PASAJE PROPORCIONADO |
_ _ _ _ _

Para luchar contra el delito medioambiental nació, en el año 2004, el Plan para Prevenir y Controlar la Deforestación del Amazonas, que la redujo en un 31% entre los años 2004 y 2005, según destaca la ministra. El Instituto de Investigación Especial (INPE) calcula que 18.900 kilómetros cuadrados fueron talados en ese bienio, contra los 27.364 kilómetros cuadrados entre los años 2003 y 2004, una extensión como Bélgica. La destrucción más grande fue cometida en el año 1995: más de 29.000 kilómetros cuadrados pelados de punta a punta. Tres cuartas partes de las talas fueron ilegales. Frecuentemente se efectúan en tierras federales o robadas. "En el Estado de Mato Grosso se han detectado 60.000 propiedades ilegales, cuyos apropiadores no podrán tener acceso a créditos oficiales", señala el obispo brasileño Mauro Morelli, con 20 años de activismo en defensas del medio ambiente y los derechos humanos. Pero la fuerza disuasoria de la prohibición crediticia es nula comparada con el botín maderero y agrícola en juego, con fecha de caducidad si la destrucción prosigue a este ritmo.

Pierde Brasil y pierde la humanidad, porque el aire que respira se purifica principalmente en la Amazonia, a través de plantas y bosques que caen como fichas de dominó cada minuto, cada segundo. "Y no estamos tomando ninguna medicación, ninguna contramedida, contra lo que se nos viene encima", afirma Philip M. Fearnside, profesor del Instituto de Investigación del Amazonas.

El turbulento Estado de Pará se erigió en símbolo de la violencia y el delito. Registra una tercera parte de la deforestación brasileña: un área mayor que la superficie de Austria, Holanda, Portugal y Suiza. Durante cuatro decenios sus aserraderos trabajaron impunemente, las pistolas dirimieron los conflictos, y el patrimonio amazónico se desplomó, escoltado por la cultura de la impunidad y la ausencia del Estado de derecho. Bertha Becker, miembro de la Academia de Ciencias de Brasil, resume la compleja situación de una geografía donde los delitos, contra el hombre y la naturaleza, guardan relación: "La sociedad amazónica quiere la presencia del Estado, quiere educación, carreteras, empleo, salarios dignos. En suma: salir de la exclusión, el problema más importante de Brasil".

"Esos puntos son vehículos"

_ _ _ _ _

EXTRACTO DE DATOS |
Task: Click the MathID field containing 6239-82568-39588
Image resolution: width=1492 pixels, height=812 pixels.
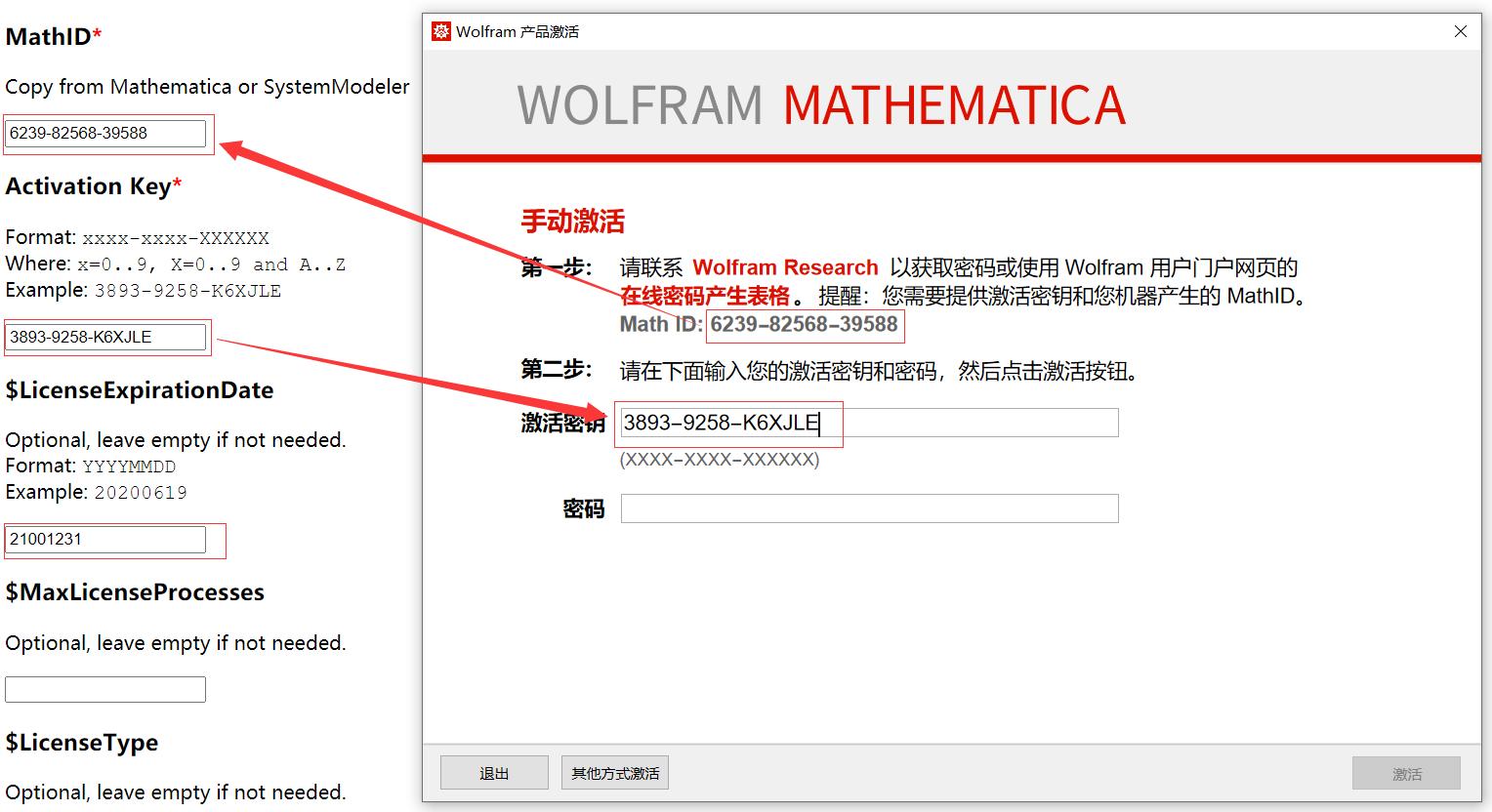Action: pos(107,133)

_ _ _ _ _

ORDEN DE TRABAJO 1 | ¿Cómo se traduce al inglés la oración "Tres cuartas partes de las talas fueron ilegales." del texto sobre la deforestación del Amazonas?
ORDEN DE TRABAJO 2 | Según el texto sobre la deforestación del Amazonas, ¿qué proporción de la deforestación brasileña registra el Estado de Pará?
ORDEN DE TRABAJO 3 | Prosigue el texto sobre la deforestación del Amazonas a partir de su última línea.

RESPUESTA 1 | Three quarters of the logging was illegal.

RESPUESTA 2 | Una tercera parte.

RESPUESTA 3 |
Muy cerca del teatro de la Ópera de Manaos, levantado en plena selva con mármoles de Carrara y lámparas de Sévres, el militarizado Sistema de Protección del Amazonas (SPA) procesa los movimientos sospechosos comunicados por los radares y satélites geoestacionarios encargados de vigilar la Amazonia. Un equipo escruta los datos y fotografías aparecidos en las pantallas de sus ordenadores. "Esos puntos negros son vehículos", explica Luciano Laybauer, director operativo del centro, al grupo de científicos y académicos que visita las instalaciones. "Las patrullas que vigilan una zona tan inmensa para castigar a los delincuentes reciben nuestros datos en tiempo real a través de las 300 maletas portátiles que llevan en camiones, helicópteros, aviones o barcos. Y no importa que haya nubes. Hay satélites que las traspasan".

Sobran los satélites para comprobar que la deforestación no sólo persigue la venta de la madera y el acondicionamiento de pastos para el ganado y la producción cárnica. Desde hace dos años, comenzó a documentarse una devastadora industria en las zonas taladas: el monocultivo de soja para fabricar harinas, aceites o pienso. Tres gigantes estadounidenses dedicados a la producción agrícola, Archer Daniela Midland (ADM), Bunge y Cargill, sentaron sus reales en la Amazonia y edificaron una infraestructura que les permite operar a pleno rendimiento y controlar el 60% de las exportaciones de ese cereal procedente de Brasil. Durante el periodo 2004-05 se deforestaron 1,2 millones de selva para su sembrado. Europa importa casi 18 millones de toneladas. Bajo presión, las tres corporaciones anunciaron en octubre una moratoria de dos años en las talas que venían promoviendo para ampliar el cultivo de la semilla.